CLIMATE

Climate Policy from a Keynesian Point of View

A new paper by J. W. Mason (City University of New York) emphasises the need for investment-centred instead of price-centred climate policy.

BY

DAVID KLÄFFLING

PUBLISHED

3. MAY 2022

READING TIME

6 MIN

Many economists would argue that a carbon tax is the best way to tackle climate change. Because climate change is first and foremost understood as market externality, the cost of carbon emissions is not incorporated into prices, and hence too much is spent on carbon-intensive goods. In this light, the goal of regulation should be to correct this mis-pricing; once this is done, private businesses and consumers can find the lowest cost path to decarbonising the economy in a decentralised way.

However, developments like the Gilets Jaunes protests in France, and more recent responses to rising energy prices in the wake of the war in Ukraine, have raised doubts about the viability of aggressive carbon pricing, putting distributional deliberations at the centre of climate policy. In a new article, J. W. Mason emphasises an investment-centred approach with more direct measures to boost climate investment rather than taxes or other forms of carbon pricing. This vision of climate policy, sometimes referred to as the Green New Deal in the United States or the Green Deal in Europe, sees decarbonisation as a project of actively building up a low-carbon economy, with the state playing a leading role, both through public investment and measures to direct private spending.

The author sketches out how disagreements over climate policy arise, not just from different political judgements or preferences, but from alternative models of how the economy works. In the orthodox model, resources and technology are given, known, and fully utilised; the only question is what way of using them will deliver the most well-being or utility. The heart of the Keynesian vision is the idea that the central economic problem is not scarcity, but coordination. What does this difference mean for a Keynesian view of climate policy?

In the first place, it means that decarbonisation will be experienced as an economic boom. If we imagine the economy in terms of a fixed pot of resources to be allocated, then devoting more to climate goals must mean less for other purposes. If we think of the economy as an open-ended process of cooperation, then there is every reason to think that a big influx of new spending will mean more production of all kinds, especially if it is accompanied by new forms of coordination.
J. W. Mason
The second major implication of the Keynesian view of the economy is that there is no trade-off between decarbonisation and current living standards. The idea that there is a hard trade-off between current consumption and decarbonisation rests on the assumption that there is no meaningful slack in today’s economy, and that workers are already engaged in the highest level of productivity activity they are capable of.

_Information shown_.
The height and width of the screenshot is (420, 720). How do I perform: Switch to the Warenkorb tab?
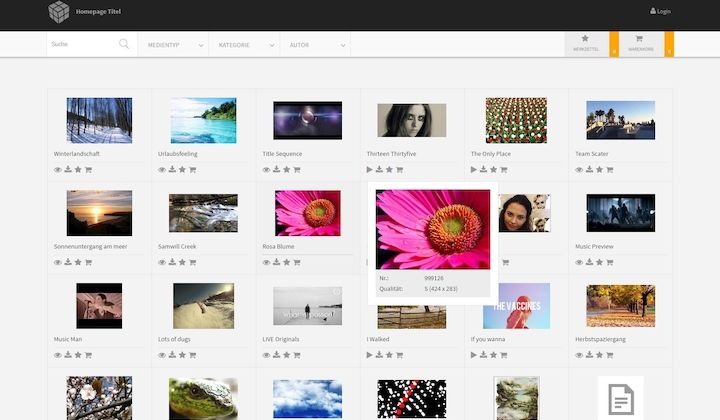pyautogui.click(x=639, y=43)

_What the exercise asks_. Can you repeat, word for word, the part of the climate policy article that begins at "In the first" and stops after "forms of coordination."?

_Exercise output_.
In the first place, it means that decarbonisation will be experienced as an economic boom. If we imagine the economy in terms of a fixed pot of resources to be allocated, then devoting more to climate goals must mean less for other purposes. If we think of the economy as an open-ended process of cooperation, then there is every reason to think that a big influx of new spending will mean more production of all kinds, especially if it is accompanied by new forms of coordination.